# Callvantage and Directivo



## pyrrhus (May 5, 2004)

Long time lurker, first time poster.


I have noticed that many people have had trouble with vonage and a couple people have asked about directivo with callvantage. Directivo seems to work with callvantage straight out of the box. I tried it on my directivo (hooked to the Dlink TA through my home wiring) and it worked perfectly. I then took the TA to a firends using a different BB provider and his directivo worked there also. 


Now all I have to do is start playing with the TA settings to get my FAX to work with callvantage also 


Michael


----------



## feynman (Jul 29, 2004)

I have had vonage for about two years now. I was never able to get my directv tivo to connect through vonage. I used ppp for a while and that quit working so I decided to try and tackle the vonage problem again. I ended up at a Radio Shack and they have the vonage adapters. While the guy was ringing me up their POS asked for my vonage account and the new routers MAC (I was thinking kewl it will work when I get home... I was wrong.) I paid and headed home. When I got there neither adapter worked. I called up their customer service number and got the following choices.
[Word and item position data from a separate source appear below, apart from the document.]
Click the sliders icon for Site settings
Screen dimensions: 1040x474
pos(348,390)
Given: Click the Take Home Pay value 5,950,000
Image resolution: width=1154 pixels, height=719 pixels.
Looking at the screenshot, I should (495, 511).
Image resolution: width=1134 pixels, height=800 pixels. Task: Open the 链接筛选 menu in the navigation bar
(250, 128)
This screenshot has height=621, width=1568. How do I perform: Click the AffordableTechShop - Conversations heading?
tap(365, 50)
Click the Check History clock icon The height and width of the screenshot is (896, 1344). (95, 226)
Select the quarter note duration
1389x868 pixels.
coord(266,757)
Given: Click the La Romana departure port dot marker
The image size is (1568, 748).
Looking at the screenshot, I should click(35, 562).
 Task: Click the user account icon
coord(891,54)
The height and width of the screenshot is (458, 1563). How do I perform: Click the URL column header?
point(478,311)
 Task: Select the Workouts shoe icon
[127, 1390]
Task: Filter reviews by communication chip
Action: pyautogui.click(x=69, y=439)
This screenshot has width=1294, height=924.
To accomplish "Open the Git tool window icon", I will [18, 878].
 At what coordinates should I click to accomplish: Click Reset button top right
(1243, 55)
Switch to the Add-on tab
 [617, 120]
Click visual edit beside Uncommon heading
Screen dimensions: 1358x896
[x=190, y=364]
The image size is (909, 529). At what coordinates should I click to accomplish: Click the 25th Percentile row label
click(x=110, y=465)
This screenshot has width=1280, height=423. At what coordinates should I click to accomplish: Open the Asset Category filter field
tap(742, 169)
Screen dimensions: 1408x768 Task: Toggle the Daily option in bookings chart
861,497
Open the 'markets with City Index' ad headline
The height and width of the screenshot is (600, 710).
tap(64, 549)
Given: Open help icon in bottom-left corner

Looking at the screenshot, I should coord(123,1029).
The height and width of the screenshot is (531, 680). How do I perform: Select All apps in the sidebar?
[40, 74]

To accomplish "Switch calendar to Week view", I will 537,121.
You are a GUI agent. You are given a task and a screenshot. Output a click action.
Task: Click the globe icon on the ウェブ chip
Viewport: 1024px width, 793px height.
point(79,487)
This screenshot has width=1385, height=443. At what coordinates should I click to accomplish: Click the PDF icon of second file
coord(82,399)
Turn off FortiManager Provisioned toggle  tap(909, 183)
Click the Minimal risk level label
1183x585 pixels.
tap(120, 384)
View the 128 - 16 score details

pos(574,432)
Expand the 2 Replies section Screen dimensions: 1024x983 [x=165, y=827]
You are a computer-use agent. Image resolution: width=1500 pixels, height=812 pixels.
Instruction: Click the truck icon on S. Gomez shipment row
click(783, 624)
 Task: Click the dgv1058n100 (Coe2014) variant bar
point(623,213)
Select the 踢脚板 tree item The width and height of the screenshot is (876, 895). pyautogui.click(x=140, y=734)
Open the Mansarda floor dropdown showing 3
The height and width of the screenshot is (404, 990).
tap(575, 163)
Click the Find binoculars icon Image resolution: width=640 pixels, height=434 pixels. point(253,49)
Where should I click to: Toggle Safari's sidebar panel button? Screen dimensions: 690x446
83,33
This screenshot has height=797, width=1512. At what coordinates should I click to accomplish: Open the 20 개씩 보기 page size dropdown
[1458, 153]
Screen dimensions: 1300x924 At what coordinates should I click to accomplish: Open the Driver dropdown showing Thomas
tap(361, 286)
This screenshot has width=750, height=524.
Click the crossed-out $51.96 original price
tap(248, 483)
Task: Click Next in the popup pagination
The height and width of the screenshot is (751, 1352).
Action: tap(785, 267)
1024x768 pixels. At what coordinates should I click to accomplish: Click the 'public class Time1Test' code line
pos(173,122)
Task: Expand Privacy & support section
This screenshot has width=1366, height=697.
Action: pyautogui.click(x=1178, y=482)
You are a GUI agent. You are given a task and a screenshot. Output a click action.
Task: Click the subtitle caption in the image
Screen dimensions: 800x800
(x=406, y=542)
Press 1 for new service (existing customers should not use this)
2 and three were for customer support and tech support.

I was on hold for over 30 minutes untill I got disconnected (was on my CELL)

I decided to try hitting number one when I called back and sure enough they answered right away. They were less than helpfull. In that option I am the red headed step child. I tried three times in a row and got the same results so I went back to tech support. When someone came back on they refused to activate the new adapter even though their POS asked for my account info and router info. The guy informed me that I needed to pay them $99 for the router instead of the $79 I paid at Radio Shack. I was rather peeved.

I ended up talking to a few guys at work and they pointed me back at AT&T so I called them. They waved the $79 charge for the adapter and waved the setup fee. They charged me 9.95 for shipping and 19.95 a month for the first 6 months. 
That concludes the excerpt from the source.